Saeed Hussain, head of Pakistan Council of Renew Energy Technologies (PCRET), said that “coal-based electricity generation technologies would be a major source of emission and would contribute the highest amount of air pollution (in Pakistan).”
CPEC coal power plants are threatening water usage as well. Heavy-metal contaminated wastewater, containing boron, cadmium, mercury, and lead, will threaten local water usage. In Thar, Engro 2×330MW Coal Power Plant under CPEC is draining ground water at a rate of 990 L/s when producing electricity, and a drawdown of the groundwater level of around 3m is expected in next ten years.
Conversely, there are CPEC projects dedicated to minimizing the environmental impact. For example, Sahiwal Coal Power Plant, now fueling the national grid with more than 21.2 billion KW of power, is maintaining pollution well below the EU and World Bank standard. Specifically, the SOx emission of the Sahiwal Power Plant is only 90mg/Nm³, whereas the standard of EU is 200mg/Nm³. The adaptation of supercritical technology and desulfurization facilities, which utilizes alkaline sorbent, usually limestone or lime, or seawater to scrub gases, improved the emission status of waste gases.
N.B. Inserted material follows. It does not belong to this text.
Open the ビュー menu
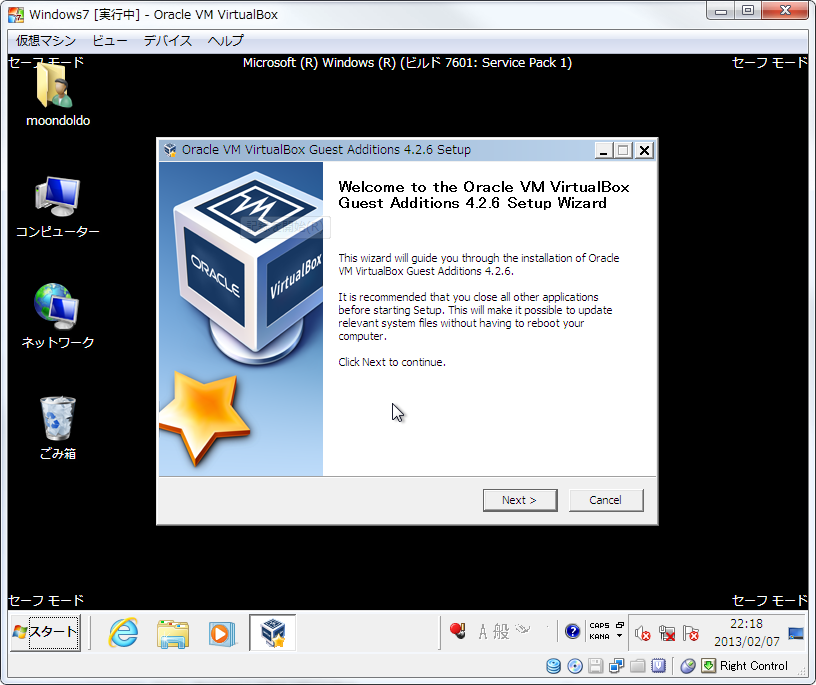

Economic Gains from CPEC Coal Projects
From another perspective, CPEC’s coal power plants’ economic boosts are considered crucial. According to Hasan Raza, the Pakistani GDP growth rate substantially correlates with energy capacity. With 10,400MW of capacity already created by 2018 and more capacity promised in the future, CPEC realizes a more consistent power supply for Pakistan. Power-caused inefficiencies are expected to decline 2.5% annually when power supply improves.
The increasing job opportunity is an obvious economic benefit. 1.26 employment production per MW is expected during installation and manufacturing for an average coal-fired power plant, and 0.16 for operations and maintenance. A typical CPEC project like Sahiwal Power Plant creates 1,100 direct jobs for locals. For the whole CPEC energy sector, till 2018, more than 50,800 jobs are created.
Furthermore, increased purchases from local businesses can be another driver for the economy. Less expensive and more reliable electric power supply will be an additional benefit in the long run when Pakistan can cover all energy shortage with CPEC assistance.
Policy Recommendation & Conclusion
This article attempts to evaluate the impact of coal energy projects under CPEC through two case studies. The analysis of case studies suggests that in the short run, coal resources would still play an essential role in energy sector, considering its reliability and political factors. However, in the long term, transformation marked by increasing use of renewable energy in Pakistan is necessary for reducing the environment pollution resulting from energy consumption.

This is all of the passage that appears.